◆ DATASET RECORDS:
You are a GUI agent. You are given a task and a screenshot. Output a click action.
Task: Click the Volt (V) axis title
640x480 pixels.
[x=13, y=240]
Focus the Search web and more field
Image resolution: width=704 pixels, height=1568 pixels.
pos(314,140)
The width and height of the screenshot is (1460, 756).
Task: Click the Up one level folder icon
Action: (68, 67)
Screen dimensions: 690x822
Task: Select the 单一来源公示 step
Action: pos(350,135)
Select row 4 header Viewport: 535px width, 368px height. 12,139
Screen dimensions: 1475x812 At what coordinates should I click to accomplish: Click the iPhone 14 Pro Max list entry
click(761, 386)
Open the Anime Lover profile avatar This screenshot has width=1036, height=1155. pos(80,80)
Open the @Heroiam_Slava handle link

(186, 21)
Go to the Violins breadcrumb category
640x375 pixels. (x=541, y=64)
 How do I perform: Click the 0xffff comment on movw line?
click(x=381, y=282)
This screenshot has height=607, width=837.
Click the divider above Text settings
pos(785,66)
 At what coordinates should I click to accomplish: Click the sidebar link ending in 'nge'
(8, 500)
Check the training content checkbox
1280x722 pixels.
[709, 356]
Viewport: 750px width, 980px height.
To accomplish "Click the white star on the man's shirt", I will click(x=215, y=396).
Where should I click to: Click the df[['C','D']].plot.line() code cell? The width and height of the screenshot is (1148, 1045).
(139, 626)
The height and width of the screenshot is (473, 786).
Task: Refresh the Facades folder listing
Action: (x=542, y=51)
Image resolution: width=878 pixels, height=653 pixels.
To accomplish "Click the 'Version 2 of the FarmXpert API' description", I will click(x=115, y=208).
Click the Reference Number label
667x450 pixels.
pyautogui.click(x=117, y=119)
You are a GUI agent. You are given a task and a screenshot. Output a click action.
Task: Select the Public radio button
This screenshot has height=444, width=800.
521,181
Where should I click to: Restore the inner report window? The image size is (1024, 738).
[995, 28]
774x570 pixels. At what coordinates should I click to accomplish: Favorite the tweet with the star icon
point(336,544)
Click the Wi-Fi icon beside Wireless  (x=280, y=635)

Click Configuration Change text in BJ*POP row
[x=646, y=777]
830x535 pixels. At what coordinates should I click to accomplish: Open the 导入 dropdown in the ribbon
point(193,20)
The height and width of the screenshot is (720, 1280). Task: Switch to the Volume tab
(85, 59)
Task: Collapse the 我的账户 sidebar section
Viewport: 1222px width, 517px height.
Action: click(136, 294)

◆ WHAT IS BEING ASKED:
The records above need to be retyped in full, exactly as they stand.

◆ TASK ANSWER:
You are a GUI agent. You are given a task and a screenshot. Output a click action.
Task: Click the Volt (V) axis title
640x480 pixels.
[x=13, y=240]
Focus the Search web and more field
Image resolution: width=704 pixels, height=1568 pixels.
pos(314,140)
The width and height of the screenshot is (1460, 756).
Task: Click the Up one level folder icon
Action: (68, 67)
Screen dimensions: 690x822
Task: Select the 单一来源公示 step
Action: pos(350,135)
Select row 4 header Viewport: 535px width, 368px height. 12,139
Screen dimensions: 1475x812 At what coordinates should I click to accomplish: Click the iPhone 14 Pro Max list entry
click(761, 386)
Open the Anime Lover profile avatar This screenshot has width=1036, height=1155. pos(80,80)
Open the @Heroiam_Slava handle link

(186, 21)
Go to the Violins breadcrumb category
640x375 pixels. (x=541, y=64)
 How do I perform: Click the 0xffff comment on movw line?
click(x=381, y=282)
This screenshot has height=607, width=837.
Click the divider above Text settings
pos(785,66)
 At what coordinates should I click to accomplish: Click the sidebar link ending in 'nge'
(8, 500)
Check the training content checkbox
1280x722 pixels.
[709, 356]
Viewport: 750px width, 980px height.
To accomplish "Click the white star on the man's shirt", I will click(x=215, y=396).
Where should I click to: Click the df[['C','D']].plot.line() code cell? The width and height of the screenshot is (1148, 1045).
(139, 626)
The height and width of the screenshot is (473, 786).
Task: Refresh the Facades folder listing
Action: (x=542, y=51)
Image resolution: width=878 pixels, height=653 pixels.
To accomplish "Click the 'Version 2 of the FarmXpert API' description", I will click(x=115, y=208).
Click the Reference Number label
667x450 pixels.
pyautogui.click(x=117, y=119)
You are a GUI agent. You are given a task and a screenshot. Output a click action.
Task: Select the Public radio button
This screenshot has height=444, width=800.
521,181
Where should I click to: Restore the inner report window? The image size is (1024, 738).
[995, 28]
774x570 pixels. At what coordinates should I click to accomplish: Favorite the tweet with the star icon
point(336,544)
Click the Wi-Fi icon beside Wireless  (x=280, y=635)

Click Configuration Change text in BJ*POP row
[x=646, y=777]
830x535 pixels. At what coordinates should I click to accomplish: Open the 导入 dropdown in the ribbon
point(193,20)
The height and width of the screenshot is (720, 1280). Task: Switch to the Volume tab
(85, 59)
Task: Collapse the 我的账户 sidebar section
Viewport: 1222px width, 517px height.
Action: click(136, 294)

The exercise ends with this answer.